Direction 1:
Sum up the post on the Maine and Connecticut small cell laws in two sentences.
Direction 2:
Name every state mentioned in the post on the Maine and Connecticut small cell laws.
Direction 3:
Extend the post on the Maine and Connecticut small cell laws, picking up after its final point about the council's review of comments.

Quoted passage:

These state laws typically limit the authority of local governments to decide where wireless small cell equipment can be installed in the ROW; limit the time for action on applications to install small cell equipment; and limit the amounts that can be charged for applications and use of the ROW.

Today’s blog post will focus on Maine and Connecticut, which took a very different approach from those of Nebraska and Wisconsin.

Maine

This brief new law provides:

With regard to small wireless facilities:

  • Notwithstanding any zoning or land use ordinance to the contrary, a the facility must be a permitted use within the public right-of-way, subject to permitting requirements and duly adopted, nondiscriminatory conditions otherwise applicable to permitted uses within the municipality and consistent with state and federal law, including, without limitation, any permitting requirements in Title 35-A, Chapter 25.
  • The rights and responsibilities of a cable television company under franchise agreement executed pursuant to Section 3008, Subsection 5 are not affected or altered.

Connecticut

 This law establishes a Council on 5G Technology and tasks it with:

  • Reviewing wireless carriers’ requests to place personal wireless service facilities and small wireless facilities, as defined in federal law, on state-owned real property.
  • Determining which state-owned properties may be made available to the wireless carriers for these facilities.

The law requires the Council to:

  • Adopt guidelines for safely placing personal wireless service facilities and protecting open space land.
  • Perform due diligence and review comments from any entities that own property within a 500-foot radius of any state-owned real property under the council’s review.

Source excerpt:
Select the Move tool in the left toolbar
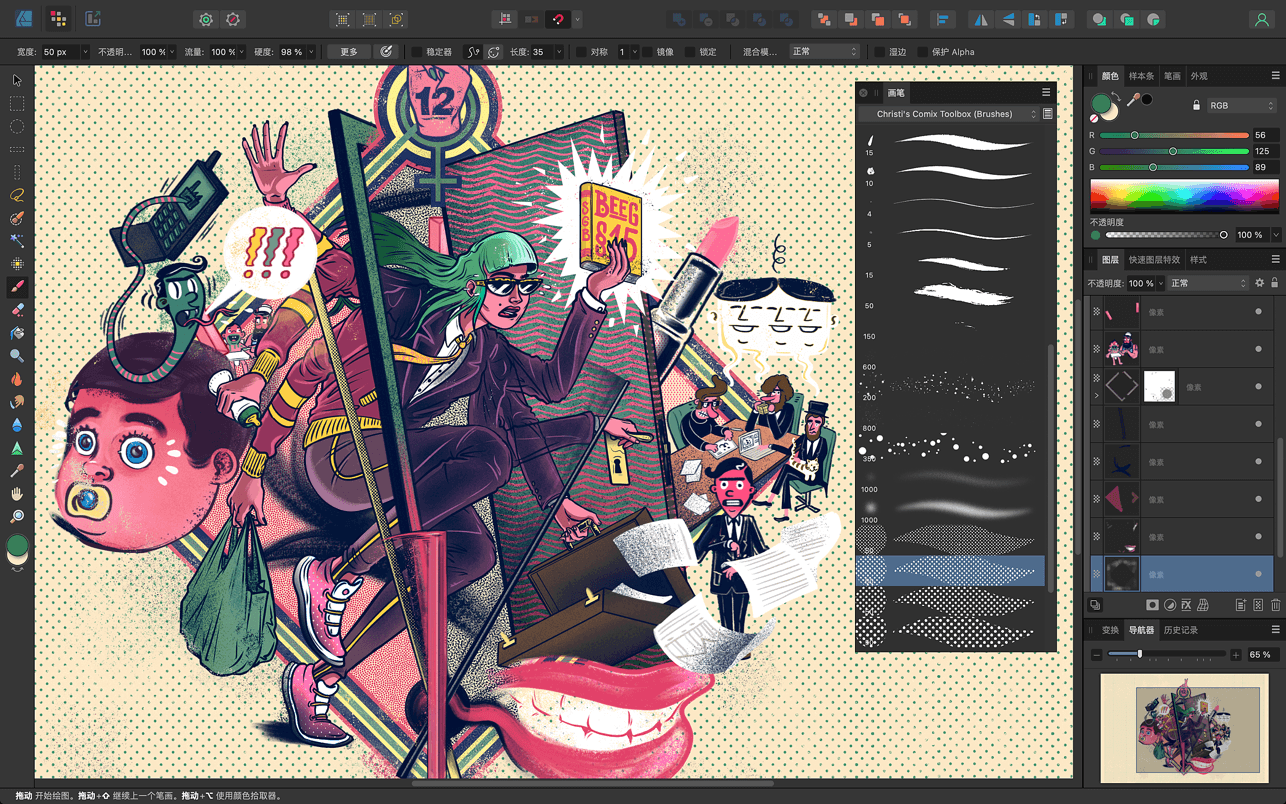1286x804 pixels. pyautogui.click(x=17, y=80)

Task response 1:
Maine's brief new law makes small wireless facilities a permitted use in the public right-of-way, subject to nondiscriminatory permitting conditions and state and federal law, while leaving cable television franchise rights unchanged. Connecticut's law sets up a Council on 5G Technology that reviews carriers' requests to place wireless facilities on state-owned property, decides which properties may be made available, adopts placement guidelines, and reviews comments from owners of property within 500 feet.

Task response 2:
Maine, Connecticut, Nebraska, Wisconsin

Task response 3:
The law requires the state Office of Policy and Management to:

  • Jointly develop, with certain other state agencies, licensing agreements, forms, and fee structures for placing the wireless facilities on state owned property, noting that the law does not supersede existing rules and requirements regarding the review and approval of permits for proposed personal wireless service facilities under the Public Utilities Regulatory Authority’s (PURA) and the Connecticut Siting Council’s jurisdiction.
  • In consultation with PURA and the Siting Council, to work with municipalities to establish a process for siting small wireless facilities on municipal property and, when using utility or light poles is insufficient, private property with the property owner’s permission.

Many of the state laws that have been enacted have provisions that are similar to, draw from, or incorporate by reference FCC actions regarding wireless small cell facilities. However, each state law is unique and must be read fully and carefully to determine its detailed provisions and impacts.